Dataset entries
------------------------------------------------------------------------
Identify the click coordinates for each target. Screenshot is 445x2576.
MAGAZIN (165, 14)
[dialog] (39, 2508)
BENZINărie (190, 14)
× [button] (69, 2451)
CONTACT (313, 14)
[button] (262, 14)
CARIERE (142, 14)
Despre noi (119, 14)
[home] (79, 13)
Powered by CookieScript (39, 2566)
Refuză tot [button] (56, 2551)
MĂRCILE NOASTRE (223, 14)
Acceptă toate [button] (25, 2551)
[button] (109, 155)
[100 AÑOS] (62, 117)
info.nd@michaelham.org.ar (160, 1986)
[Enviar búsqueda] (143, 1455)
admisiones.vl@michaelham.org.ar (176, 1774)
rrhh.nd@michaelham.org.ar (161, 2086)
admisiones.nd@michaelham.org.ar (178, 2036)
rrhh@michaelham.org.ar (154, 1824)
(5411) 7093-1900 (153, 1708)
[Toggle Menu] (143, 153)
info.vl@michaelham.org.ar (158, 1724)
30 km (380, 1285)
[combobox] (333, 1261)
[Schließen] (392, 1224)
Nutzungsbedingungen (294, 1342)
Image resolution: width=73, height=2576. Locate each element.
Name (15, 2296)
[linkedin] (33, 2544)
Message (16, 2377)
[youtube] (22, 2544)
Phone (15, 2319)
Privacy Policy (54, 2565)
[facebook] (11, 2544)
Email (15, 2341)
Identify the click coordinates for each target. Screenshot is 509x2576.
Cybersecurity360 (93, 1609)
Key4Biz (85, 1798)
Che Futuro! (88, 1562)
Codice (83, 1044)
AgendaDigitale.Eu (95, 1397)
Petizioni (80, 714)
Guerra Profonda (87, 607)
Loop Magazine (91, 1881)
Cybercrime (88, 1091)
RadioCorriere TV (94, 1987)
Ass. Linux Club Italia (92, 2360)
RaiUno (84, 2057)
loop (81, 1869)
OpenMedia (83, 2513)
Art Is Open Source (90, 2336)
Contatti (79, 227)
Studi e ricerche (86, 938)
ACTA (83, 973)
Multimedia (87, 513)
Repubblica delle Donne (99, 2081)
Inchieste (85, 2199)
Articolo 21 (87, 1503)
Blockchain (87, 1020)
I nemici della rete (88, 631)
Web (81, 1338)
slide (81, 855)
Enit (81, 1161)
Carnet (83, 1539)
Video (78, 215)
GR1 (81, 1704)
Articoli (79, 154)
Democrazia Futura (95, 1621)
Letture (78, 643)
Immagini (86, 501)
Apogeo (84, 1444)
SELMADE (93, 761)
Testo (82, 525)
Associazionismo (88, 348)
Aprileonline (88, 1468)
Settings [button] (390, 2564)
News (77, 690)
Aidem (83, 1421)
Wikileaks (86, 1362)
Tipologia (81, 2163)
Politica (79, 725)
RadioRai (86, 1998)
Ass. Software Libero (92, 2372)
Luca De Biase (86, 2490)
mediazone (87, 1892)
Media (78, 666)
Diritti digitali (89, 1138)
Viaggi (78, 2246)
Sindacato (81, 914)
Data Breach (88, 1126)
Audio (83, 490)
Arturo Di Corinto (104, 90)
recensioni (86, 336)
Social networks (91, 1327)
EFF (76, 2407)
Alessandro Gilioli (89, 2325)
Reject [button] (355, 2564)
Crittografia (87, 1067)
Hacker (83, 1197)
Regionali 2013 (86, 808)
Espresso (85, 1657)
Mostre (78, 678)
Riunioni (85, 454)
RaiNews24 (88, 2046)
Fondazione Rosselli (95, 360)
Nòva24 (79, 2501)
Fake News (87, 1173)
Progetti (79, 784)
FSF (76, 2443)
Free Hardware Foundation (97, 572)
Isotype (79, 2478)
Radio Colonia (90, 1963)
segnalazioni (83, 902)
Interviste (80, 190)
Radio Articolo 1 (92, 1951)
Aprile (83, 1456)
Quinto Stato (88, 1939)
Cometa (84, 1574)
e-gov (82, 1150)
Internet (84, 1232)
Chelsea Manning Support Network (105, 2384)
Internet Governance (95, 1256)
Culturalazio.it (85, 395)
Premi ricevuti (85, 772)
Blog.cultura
------------------------------------------------------------------------
What is needed: What is needed is the number of lines above that include the string "admisiones", and nothing else.

Output for this exercise: 2